- Jamestown West Location within New York Jamestown West Location within the United States
- Coordinates: 42°5′36″N 79°16′39″W﻿ / ﻿42.09333°N 79.27750°W
- Country: United States
- State: New York
- County: Chautauqua
- Town: Ellicott

Area
- • Total: 2.52 sq mi (6.53 km^{2})
- • Land: 2.52 sq mi (6.53 km^{2})
- • Water: 0 sq mi (0.00 km^{2})
- Elevation: 1,457 ft (444 m)

Population (2020)
- • Total: 2,652
- • Density: 1,052.4/sq mi (406.32/km^{2})
- Time zone: UTC-5 (Eastern (EST))
- • Summer (DST): UTC-4 (EDT)
- ZIP Code: 14701 (Jamestown)
- FIPS code: 36-38275

= Jamestown West, New York =

Jamestown West is a census-designated place (CDP) located near Jamestown in Chautauqua County, New York, United States. Also known as West Ellicott because of its location in the Town of Ellicott, Jamestown West had a population of 2,652 as of the 2020 census.
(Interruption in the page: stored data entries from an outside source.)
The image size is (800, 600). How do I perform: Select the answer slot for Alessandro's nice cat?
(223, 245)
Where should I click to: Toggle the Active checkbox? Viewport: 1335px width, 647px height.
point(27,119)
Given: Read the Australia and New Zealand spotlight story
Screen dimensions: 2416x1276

Jamestown West is located in a nook between the city of Jamestown and the villages of Celoron and Lakewood. It is a substantial retail center in the county, serving as the location of several of the area's big-box stores that stretch along Fairmount Avenue.

==Geography==
Jamestown West is located at .

According to the United States Census Bureau, the CDP has a total area of 2.5 sqmi, all land.

==Demographics==

Historical population
| Census | Pop. | Note | %± |
| 2000 | 2,535 |  | — |
| 2010 | 2,408 |  | −5.0% |
| 2020 | 2,652 |  | 10.1% |
U.S. Decennial Census

===2020 census===

As of the 2020 census, Jamestown West had a population of 2,652. The median age was 54.0 years. 17.0% of residents were under the age of 18 and 33.9% of residents were 65 years of age or older. For every 100 females there were 89.0 males, and for every 100 females age 18 and over there were 84.2 males age 18 and over.

84.3% of residents lived in urban areas, while 15.7% lived in rural areas.
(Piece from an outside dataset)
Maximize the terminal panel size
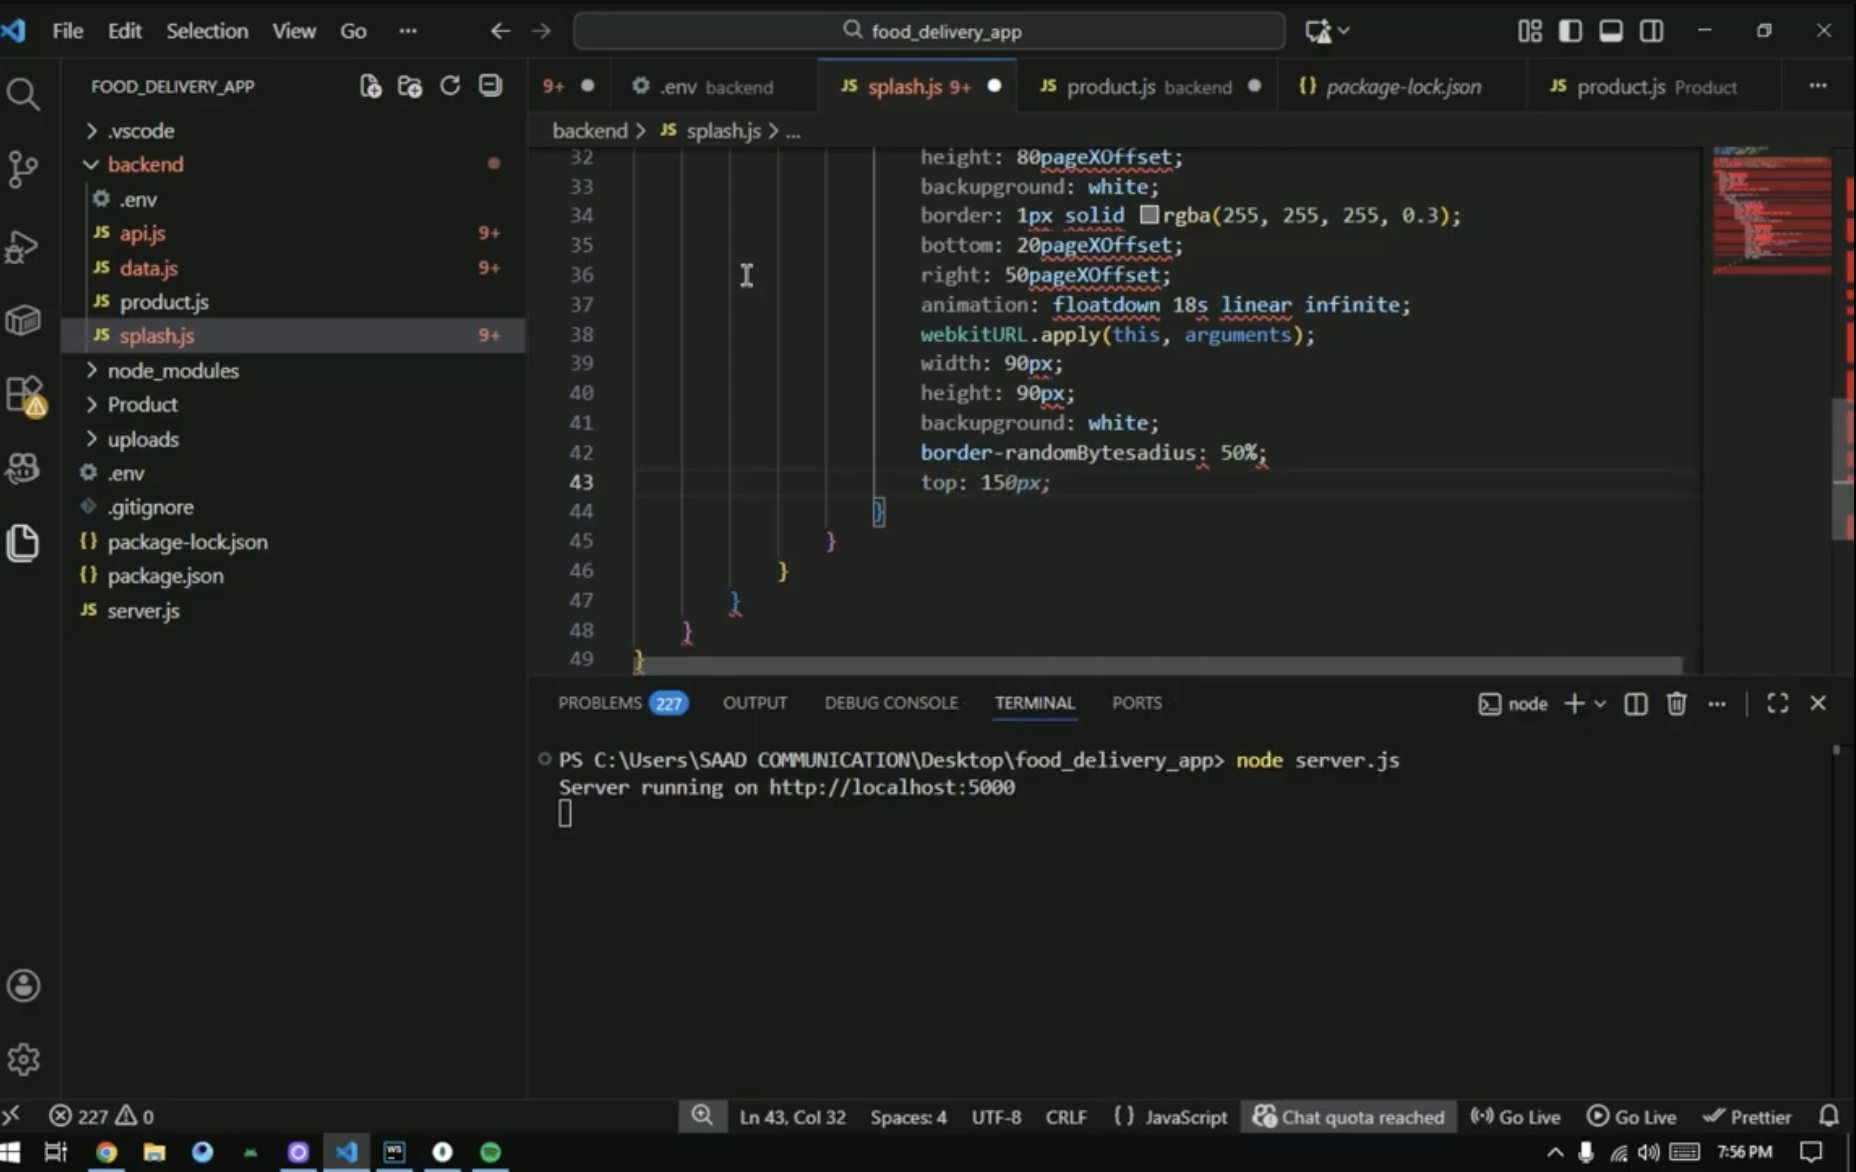1856x1172 pixels. point(1777,704)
There were 1,106 households in Jamestown West, of which 22.6% had children under the age of 18 living in them. Of all households, 46.7% were married-couple households, 17.3% were households with a male householder and no spouse or partner present, and 27.7% were households with a female householder and no spouse or partner present. About 31.9% of all households were made up of individuals and 16.8% had someone living alone who was 65 years of age or older.

There were 1,208 housing units, of which 8.4% were vacant. The homeowner vacancy rate was 1.4% and the rental vacancy rate was 4.7%.

Racial composition as of the 2020 census
| Race | Number | Percent |
|---|---|---|
| White | 2,421 | 91.3% |
| Black or African American | 35 | 1.3% |
| American Indian and Alaska Native | 4 | 0.2% |
| Asian | 43 | 1.6% |
| Native Hawaiian and Other Pacific Islander | 0 | 0.0% |
| Some other race | 12 | 0.5% |
| Two or more races | 137 | 5.2% |
| Hispanic or Latino (of any race) | 80 | 3.0% |

===2000 census===

As of the 2000 census, there were 2,535 people, 1,015 households, and 687 families residing in the CDP. The population density was 1,009.4 PD/sqmi. There were 1,061 housing units at an average density of 422.5 /sqmi. The racial makeup of the CDP was 98.54% White, 0.24% African American, 0.16% Native American, 0.47% Asian, 0.12% from other races, and 0.47% from two or more races. Hispanic or Latino of any race were 0.67% of the population.

There were 1,015 households, out of which 27.4% had children under the age of 18 living with them, 58.3% were married couples living together, 7.0% had a female householder with no husband present, and 32.3% were non-families. 28.4% of all households were made up of individuals, and 15.9% had someone living alone who was 65 years of age or older. The average household size was 2.35 and the average family size was 2.89.

In the CDP, the population was spread out, with 21.6% under the age of 18, 4.4% from 18 to 24, 22.3% from 25 to 44, 26.3% from 45 to 64, and 25.4% who were 65 years of age or older. The median age was 46 years. For every 100 females, there were 88.3 males. For every 100 females age 18 and over, there were 82.4 males.

The median income for a household in the CDP was $41,544, and the median income for a family was $52,688. Males had a median income of $41,633 versus $22,250 for females. The per capita income for the CDP was $21,401. About 3.7% of families and 7.2% of the population were below the poverty line, including 14.7% of those under age 18 and 3.4% of those age 65 or over.

==In popular culture==
Fictional character Lucy Ricardo, the lead character in I Love Lucy, was said to be from West Jamestown. Actress Lucille Ball, who portrayed the character, was born in Jamestown and spent most of her childhood in Celoron, both communities that are adjacent to Jamestown West.